• What you need to do
Set down exactly the lines below between the line holding "This screenshot has width=1512, height=794." and the line holding "Task: Click the", inclusive; no other line belongs in the answer.

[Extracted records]
——————

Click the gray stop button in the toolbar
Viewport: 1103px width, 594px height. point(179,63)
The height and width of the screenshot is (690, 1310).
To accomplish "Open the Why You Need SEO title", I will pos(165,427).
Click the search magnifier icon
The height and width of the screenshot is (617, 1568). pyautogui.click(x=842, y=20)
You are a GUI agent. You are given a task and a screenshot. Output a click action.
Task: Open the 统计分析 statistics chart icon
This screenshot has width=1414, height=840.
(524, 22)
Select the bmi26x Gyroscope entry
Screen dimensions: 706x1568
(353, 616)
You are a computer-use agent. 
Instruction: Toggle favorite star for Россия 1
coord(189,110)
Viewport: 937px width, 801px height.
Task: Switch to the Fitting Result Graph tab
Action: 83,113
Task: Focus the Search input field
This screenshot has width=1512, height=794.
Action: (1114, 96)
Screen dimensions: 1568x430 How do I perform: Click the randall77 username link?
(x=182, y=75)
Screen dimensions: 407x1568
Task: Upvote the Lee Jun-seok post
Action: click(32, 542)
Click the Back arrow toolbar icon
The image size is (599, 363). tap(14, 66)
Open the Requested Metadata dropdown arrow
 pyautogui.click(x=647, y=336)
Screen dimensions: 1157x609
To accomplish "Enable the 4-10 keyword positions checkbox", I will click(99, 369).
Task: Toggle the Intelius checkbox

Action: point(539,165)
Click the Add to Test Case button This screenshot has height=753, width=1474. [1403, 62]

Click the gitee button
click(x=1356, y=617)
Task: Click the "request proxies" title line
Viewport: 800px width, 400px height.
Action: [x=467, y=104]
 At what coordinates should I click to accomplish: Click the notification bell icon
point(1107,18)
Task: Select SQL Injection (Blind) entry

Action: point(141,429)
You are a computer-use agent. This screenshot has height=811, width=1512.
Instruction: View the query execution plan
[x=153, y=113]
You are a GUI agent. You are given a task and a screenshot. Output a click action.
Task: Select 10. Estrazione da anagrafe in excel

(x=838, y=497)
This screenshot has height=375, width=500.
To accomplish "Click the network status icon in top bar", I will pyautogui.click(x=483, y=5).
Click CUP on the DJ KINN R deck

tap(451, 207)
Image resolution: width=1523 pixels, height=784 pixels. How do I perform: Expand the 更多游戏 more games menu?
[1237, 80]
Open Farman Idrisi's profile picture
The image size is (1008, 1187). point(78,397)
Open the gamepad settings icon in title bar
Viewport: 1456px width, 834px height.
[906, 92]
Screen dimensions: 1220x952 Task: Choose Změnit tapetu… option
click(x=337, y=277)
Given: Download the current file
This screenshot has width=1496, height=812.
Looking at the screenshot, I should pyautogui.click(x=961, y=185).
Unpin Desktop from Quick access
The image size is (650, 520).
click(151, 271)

——————

• Task answer
This screenshot has width=1512, height=794.
Action: (1114, 96)
Screen dimensions: 1568x430 How do I perform: Click the randall77 username link?
(x=182, y=75)
Screen dimensions: 407x1568
Task: Upvote the Lee Jun-seok post
Action: click(32, 542)
Click the Back arrow toolbar icon
The image size is (599, 363). tap(14, 66)
Open the Requested Metadata dropdown arrow
 pyautogui.click(x=647, y=336)
Screen dimensions: 1157x609
To accomplish "Enable the 4-10 keyword positions checkbox", I will click(99, 369).
Task: Toggle the Intelius checkbox

Action: point(539,165)
Click the Add to Test Case button This screenshot has height=753, width=1474. [1403, 62]

Click the gitee button
click(x=1356, y=617)
Task: Click the "request proxies" title line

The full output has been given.